[Collected data]
"""

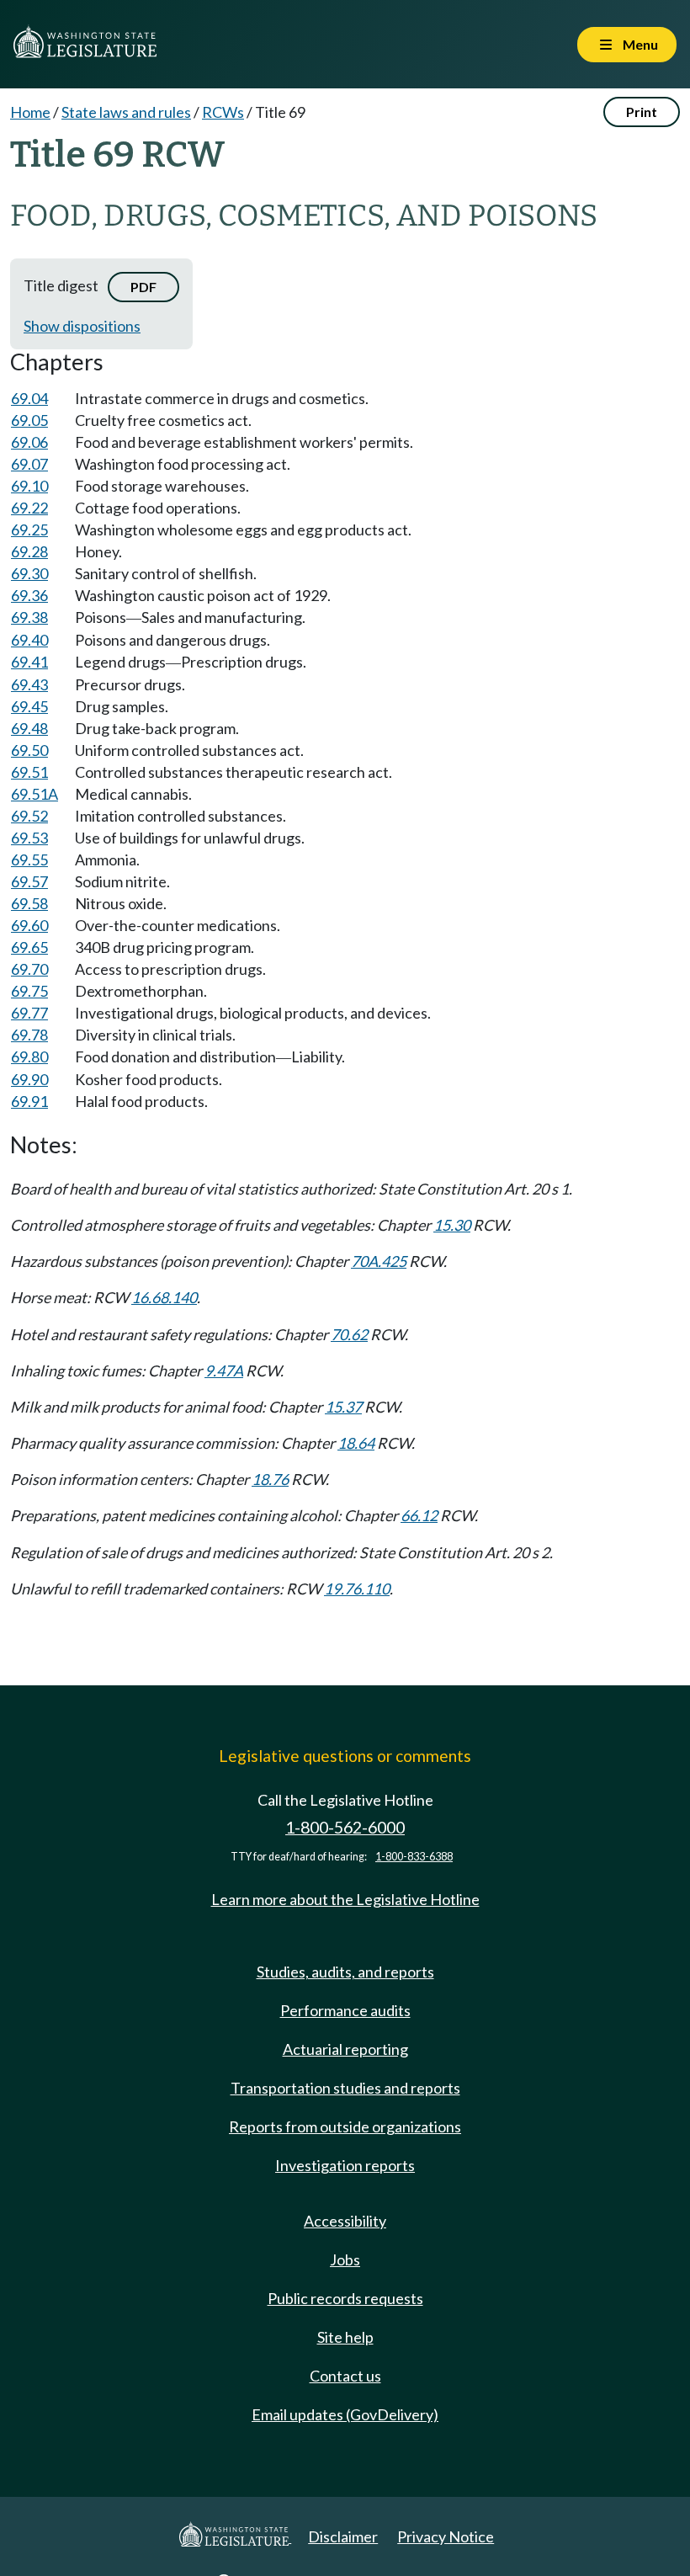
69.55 (29, 859)
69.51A (34, 794)
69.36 (29, 595)
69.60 (29, 925)
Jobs (345, 2259)
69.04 (29, 398)
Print (641, 112)
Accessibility (345, 2220)
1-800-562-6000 (345, 1827)
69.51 (29, 772)
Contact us (345, 2375)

"""

* Task statement *
Write out the data exactly, but not its pictures.

* Exercise solution *
69.55 (29, 859)
69.51A (34, 794)
69.36 (29, 595)
69.60 (29, 925)
Jobs (345, 2259)
69.04 (29, 398)
Print (641, 112)
Accessibility (345, 2220)
1-800-562-6000 (345, 1827)
69.51 (29, 772)
Contact us (345, 2375)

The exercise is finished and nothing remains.